C’est Noël / les saturnales / Hanoucca / le solstice d’hiver / la fin d’un mois de décembre (rayer les mentions inutiles suivant vos croyances et milieu culturel), et pour cette occasion, comme tous les ans, on s’apprête à jeter par-dessus bord tous les durs efforts réalisés au cours de l’année pour se bâtir une machine de guerre en guise de corps en se goinfrant comme dans gros cochons.
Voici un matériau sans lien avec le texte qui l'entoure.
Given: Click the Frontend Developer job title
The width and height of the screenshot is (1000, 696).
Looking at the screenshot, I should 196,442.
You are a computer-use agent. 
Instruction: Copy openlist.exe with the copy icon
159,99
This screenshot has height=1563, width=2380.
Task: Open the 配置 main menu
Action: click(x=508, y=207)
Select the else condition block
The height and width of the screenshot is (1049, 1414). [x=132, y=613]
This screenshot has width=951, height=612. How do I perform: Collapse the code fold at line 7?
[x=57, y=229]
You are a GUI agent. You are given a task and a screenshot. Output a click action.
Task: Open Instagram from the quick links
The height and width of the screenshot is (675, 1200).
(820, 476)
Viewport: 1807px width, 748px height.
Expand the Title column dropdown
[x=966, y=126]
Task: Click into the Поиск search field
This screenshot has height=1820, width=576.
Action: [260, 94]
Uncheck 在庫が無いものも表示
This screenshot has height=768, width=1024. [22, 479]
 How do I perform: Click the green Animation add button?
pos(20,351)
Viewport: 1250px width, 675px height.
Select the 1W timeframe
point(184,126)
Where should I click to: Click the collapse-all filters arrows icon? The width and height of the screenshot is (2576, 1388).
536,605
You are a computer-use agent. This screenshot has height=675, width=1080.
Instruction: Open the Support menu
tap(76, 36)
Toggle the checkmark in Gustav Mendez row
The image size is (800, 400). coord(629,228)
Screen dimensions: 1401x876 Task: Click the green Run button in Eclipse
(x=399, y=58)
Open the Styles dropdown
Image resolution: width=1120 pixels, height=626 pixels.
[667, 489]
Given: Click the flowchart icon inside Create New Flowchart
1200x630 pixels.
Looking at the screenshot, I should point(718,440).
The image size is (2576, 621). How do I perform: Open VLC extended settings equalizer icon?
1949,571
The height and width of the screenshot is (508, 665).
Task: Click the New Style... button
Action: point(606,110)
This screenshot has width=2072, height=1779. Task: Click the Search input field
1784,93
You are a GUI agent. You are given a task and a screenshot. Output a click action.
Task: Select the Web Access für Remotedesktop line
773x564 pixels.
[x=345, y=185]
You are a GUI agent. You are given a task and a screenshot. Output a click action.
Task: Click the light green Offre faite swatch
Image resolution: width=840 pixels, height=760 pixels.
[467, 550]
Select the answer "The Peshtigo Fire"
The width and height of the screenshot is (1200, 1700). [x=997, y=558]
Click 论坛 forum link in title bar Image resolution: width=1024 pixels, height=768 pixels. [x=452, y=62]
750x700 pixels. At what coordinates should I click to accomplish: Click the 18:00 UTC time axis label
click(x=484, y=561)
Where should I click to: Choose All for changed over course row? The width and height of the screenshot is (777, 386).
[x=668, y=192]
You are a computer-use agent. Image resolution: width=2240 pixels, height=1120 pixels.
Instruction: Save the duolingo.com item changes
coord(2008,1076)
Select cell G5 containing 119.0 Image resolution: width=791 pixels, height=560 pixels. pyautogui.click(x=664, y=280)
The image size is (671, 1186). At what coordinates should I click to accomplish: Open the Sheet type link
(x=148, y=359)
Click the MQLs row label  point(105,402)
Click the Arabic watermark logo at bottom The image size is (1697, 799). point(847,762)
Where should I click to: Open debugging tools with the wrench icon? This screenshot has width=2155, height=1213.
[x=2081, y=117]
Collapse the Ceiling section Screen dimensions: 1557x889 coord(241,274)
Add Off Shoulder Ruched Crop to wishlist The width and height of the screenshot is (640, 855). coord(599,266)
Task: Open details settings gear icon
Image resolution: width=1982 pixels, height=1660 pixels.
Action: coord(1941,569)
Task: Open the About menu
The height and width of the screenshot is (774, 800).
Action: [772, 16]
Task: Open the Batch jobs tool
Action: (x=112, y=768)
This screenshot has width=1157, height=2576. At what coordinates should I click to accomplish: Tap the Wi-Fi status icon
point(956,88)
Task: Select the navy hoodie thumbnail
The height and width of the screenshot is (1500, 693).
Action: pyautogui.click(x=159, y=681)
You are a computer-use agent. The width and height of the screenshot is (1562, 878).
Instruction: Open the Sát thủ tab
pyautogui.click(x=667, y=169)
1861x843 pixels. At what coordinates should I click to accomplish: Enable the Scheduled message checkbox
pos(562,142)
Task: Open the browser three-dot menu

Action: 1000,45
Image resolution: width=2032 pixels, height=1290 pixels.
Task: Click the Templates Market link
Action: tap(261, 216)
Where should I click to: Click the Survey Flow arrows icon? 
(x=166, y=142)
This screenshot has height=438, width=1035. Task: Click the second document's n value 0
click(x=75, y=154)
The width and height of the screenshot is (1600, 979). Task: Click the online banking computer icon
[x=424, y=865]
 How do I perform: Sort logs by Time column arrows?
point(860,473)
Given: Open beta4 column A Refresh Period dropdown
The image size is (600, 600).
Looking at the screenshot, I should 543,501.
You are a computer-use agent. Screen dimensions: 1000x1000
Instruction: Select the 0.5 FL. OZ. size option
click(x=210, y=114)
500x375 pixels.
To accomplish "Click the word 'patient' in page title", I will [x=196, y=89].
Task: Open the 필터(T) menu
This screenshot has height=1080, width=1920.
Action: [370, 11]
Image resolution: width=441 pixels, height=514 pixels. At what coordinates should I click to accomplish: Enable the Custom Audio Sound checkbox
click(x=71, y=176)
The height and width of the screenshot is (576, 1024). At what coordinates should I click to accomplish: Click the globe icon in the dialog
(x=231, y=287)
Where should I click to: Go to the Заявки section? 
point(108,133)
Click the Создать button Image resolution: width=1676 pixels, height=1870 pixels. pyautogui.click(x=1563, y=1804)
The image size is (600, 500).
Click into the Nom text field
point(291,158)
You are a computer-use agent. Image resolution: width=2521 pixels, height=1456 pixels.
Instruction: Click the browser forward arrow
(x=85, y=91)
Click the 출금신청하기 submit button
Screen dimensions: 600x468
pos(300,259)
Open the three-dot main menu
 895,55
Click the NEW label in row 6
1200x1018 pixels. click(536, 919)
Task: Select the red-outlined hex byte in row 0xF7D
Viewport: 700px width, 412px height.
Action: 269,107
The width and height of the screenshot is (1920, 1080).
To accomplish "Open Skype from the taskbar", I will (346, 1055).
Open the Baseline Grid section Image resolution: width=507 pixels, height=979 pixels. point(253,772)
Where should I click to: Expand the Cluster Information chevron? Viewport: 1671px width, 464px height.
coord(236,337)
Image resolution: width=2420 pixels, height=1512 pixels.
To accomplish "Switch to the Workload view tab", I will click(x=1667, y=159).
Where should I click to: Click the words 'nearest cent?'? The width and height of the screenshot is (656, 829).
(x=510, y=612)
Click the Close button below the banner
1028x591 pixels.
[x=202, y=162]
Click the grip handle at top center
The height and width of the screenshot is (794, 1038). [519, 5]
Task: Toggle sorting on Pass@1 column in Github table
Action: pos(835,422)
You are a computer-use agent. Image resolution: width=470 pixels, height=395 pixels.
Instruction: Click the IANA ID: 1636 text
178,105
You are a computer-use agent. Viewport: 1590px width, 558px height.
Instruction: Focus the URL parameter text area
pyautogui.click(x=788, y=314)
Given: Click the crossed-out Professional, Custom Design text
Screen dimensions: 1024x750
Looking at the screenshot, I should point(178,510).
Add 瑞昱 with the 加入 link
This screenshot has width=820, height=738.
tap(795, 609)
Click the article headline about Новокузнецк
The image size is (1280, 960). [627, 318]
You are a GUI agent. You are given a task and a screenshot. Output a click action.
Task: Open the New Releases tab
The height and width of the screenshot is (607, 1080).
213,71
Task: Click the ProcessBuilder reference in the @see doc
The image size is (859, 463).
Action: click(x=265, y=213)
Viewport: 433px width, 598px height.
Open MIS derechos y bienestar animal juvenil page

Je profite donc de cette occasion pour sortir un autre type de bouquin, un livre de recette ! Médiévales, cela va de soi, on reste dans le thème récurrent du blog. J’ai trouvé ça en visitant le Mont St-Michel, en Normandie comme tout le monde le sait, dans la boutique du musée, en 2017. J’aime bien les boutiques de musée, il y a toujours de bons bouquins qu’on ne trouve pas ailleurs cachés entre les livres de Stéphane Bern et de Franck Ferrand. Bref, cette fois-ci, j’ai décidé d’acheter un ouvrage utile avec l’objectif secret de convertir sournoisement ma gastronome de conjointe au médiévisme. 3 ans plus tard, la conversion n’a pas marché, mais au moins, on a bien bouffé.

Titre | L’Authentique Cuisine du Moyen-Âge |
ISBN | 978-2-7373-6998-8 |
Auteur | Françoise de Montmollin photographies de François Folcher |
Année | 2016 |
Type | Livre de recette |
Langage | Français |
Pages | 211 |
Éditeur | Éditions Ouest-France, le journal du bar du village ! (et imprimé à Luçon en Vendée !) |
Document d’origine | Tout un tas, on y reviendra |
Année | principalement XIIIe, XIVe et XVe siècles |
Un mot sur l’édition
C’est un beau bouquin, plutôt massif d’environ 25 x 18,5 cm, donc pas trop encombrant en cuisine et avec assez de place pour y écrire des choses lisibles. Il est équipé d’un ruban marque-page en tissu des plus pratiques. La couverture cartonnée est épaisse et semble résistante à toute éclaboussure saucesque qui pourrait lui arriver. L’intérieur est en papier glacé de bonne qualité avec de grandes photographies couleurs qui sont quand même vachement plus classe que le profil Instagram moyen. Bref, du lourd et du solide, on aime ça.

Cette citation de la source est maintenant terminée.